在成立初期,CHADD曾因其向國會請願將利他林(Ritalin)從二類藥物(Schedule II)中除名而陷入爭議。二類藥物具有高度濫用和成癮的潛力。該請願書稱,利他林是「一種有益且相對溫和的藥物,每天幫助數百萬兒童」,並不「危險和成癮」。然而,該請願書並未提及CHADD從利他林製造商西巴-嘉基公司(Ciba-Geigy)獲得了近90萬美元的捐款。

這一不便的事實被PBS新聞雜誌《The Merrow Report》揭露。1995年,《紐約時報》記者John Merrow在一篇社論中引述了西巴-嘉基公共資訊總監的話,稱CHADD「本質上是我們的傳聲筒」,並補充道:「我們正在傳遞重要的信息。」同一篇文章還引述了CHADD的共同創辦人之一Harvey Parker博士的話,他描述該組織「絕對獨立」,並補充道他們推薦利他林「只是因為它有效,簡單明了」,而且該組織沒有使用任何西巴-嘉基的資金來遊說放寬對利他林的限制。

自那次事件後,CHADD已發展成為一個年預算達250萬美元的組織。究竟有多少來自製藥公司的捐款卻不易查明——該組織的網站含蓄地提到「我們依靠多種資金來源來支持組織的活動」,但並未提供這些來源的詳細清單。

然而,瀏覽該網站仍然具有啟發性。一份名為「關於ADHD」的資料頁告訴讀者:「如果未能識別和適當治療,ADHD可能會帶來嚴重後果,包括學業失敗、家庭壓力和破裂、抑鬱、人際關係問題、藥物濫用、違法行為、意外傷害和工作失敗。」然而,哪一項不良結果能夠通過「識別和適當治療」來減少,則從未提及。

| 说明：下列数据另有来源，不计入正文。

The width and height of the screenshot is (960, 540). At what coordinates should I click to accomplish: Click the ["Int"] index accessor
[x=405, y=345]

此外,請注意作者的措辭:家庭壓力和破裂是ADHD的後果——而不是構成該診斷標籤的抱怨的原因。這種表述可能會暫時讓困擾中的孩子的父母感覺好一些,但也讓我們其他人免於需要解決過度擁擠且資金不足的學校和可能加劇這些孩子困擾的其他社會問題。

另一份資料頁告訴我們:「科學界認可藥物治療是減少ADHD症狀的主要方法。」作為這一聲明的證據,文件引用了MTA研究的十四個月後續研究——卻忽略了八年後續研究,該研究發現藥物在任何24個結果變量中均無顯著益處。資料頁還引用了截至2013年的其他來源,因此作者不太可能錯過2009年發表的MTA八年後續研究。

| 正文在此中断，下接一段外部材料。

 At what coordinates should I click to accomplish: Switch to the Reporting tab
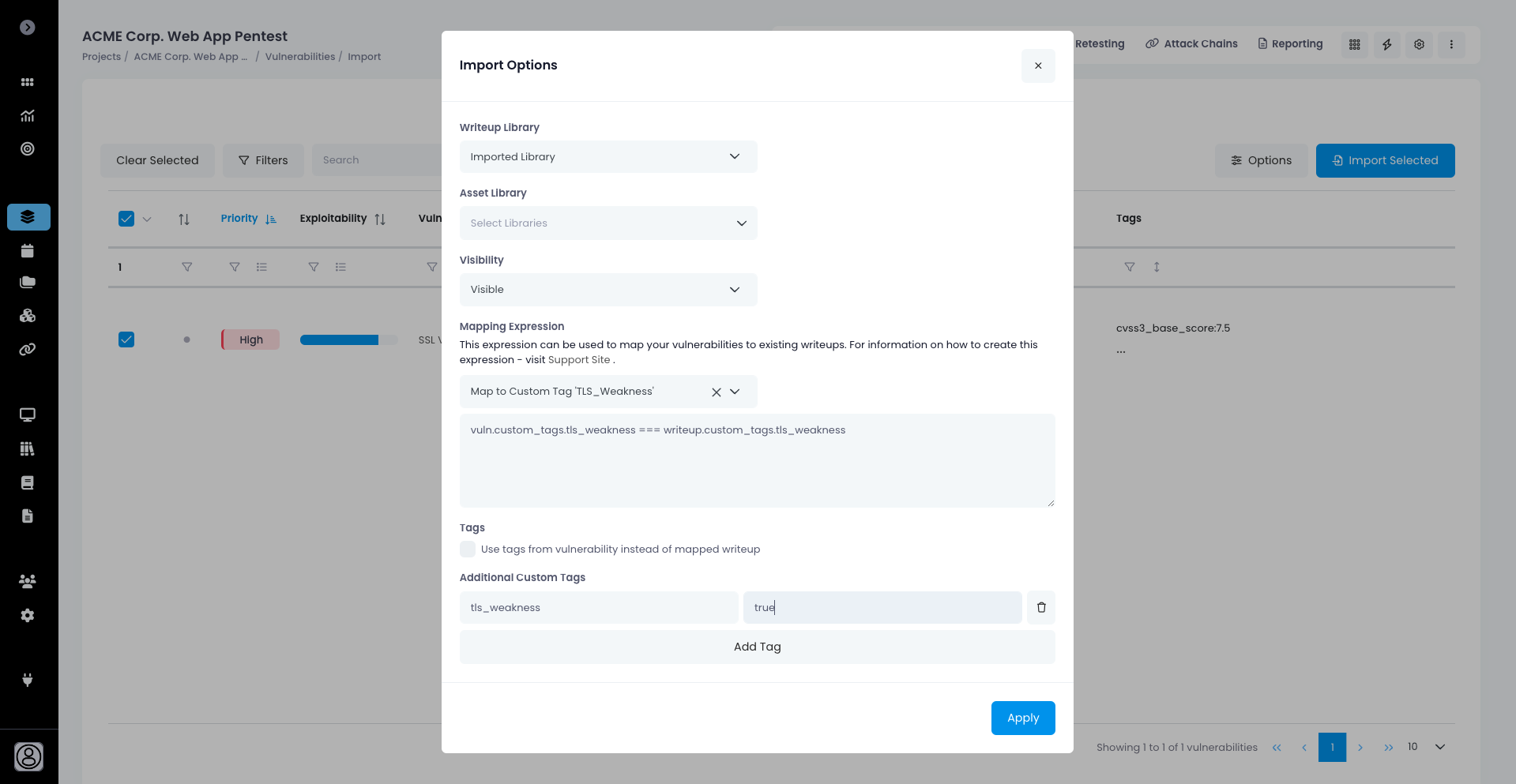coord(1290,44)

該組織的「兒童和青少年的公共政策議程」中指出:「CHADD支持這樣一個事實,即研究人員有義務披露其研究的資金來源……」這是值得稱讚的理念,但讀者可能會懷疑為何該組織似乎並未將這一原則應用到自身。

最後,網站自豪地宣傳其「ADHD中心目錄」,其中提供了「在診斷和治療ADHD方面具有特定經驗和專業知識的診所聯繫信息……」其中一個專業知識的來源是塔夫茨醫學中心(Tufts Medical Center),那裡兩歲的Rebecca Riley被診斷為ADHD,並被開出可樂定(clonidine)。三歲時,她被診斷為雙相情感障礙(bipolar disorder),並處方了禮來製藥(Eli Lilly)的暢銷藥Zyprexa,之後還加上了Seroquel和可樂定。四歲時,她因服用這些處方藥而直接去世。


編者注:本文摘自作者的新書《服從藥片:ADHD與童年的醫療化》(Obedience Pills: ADHD and the Medicalization of Childhood)。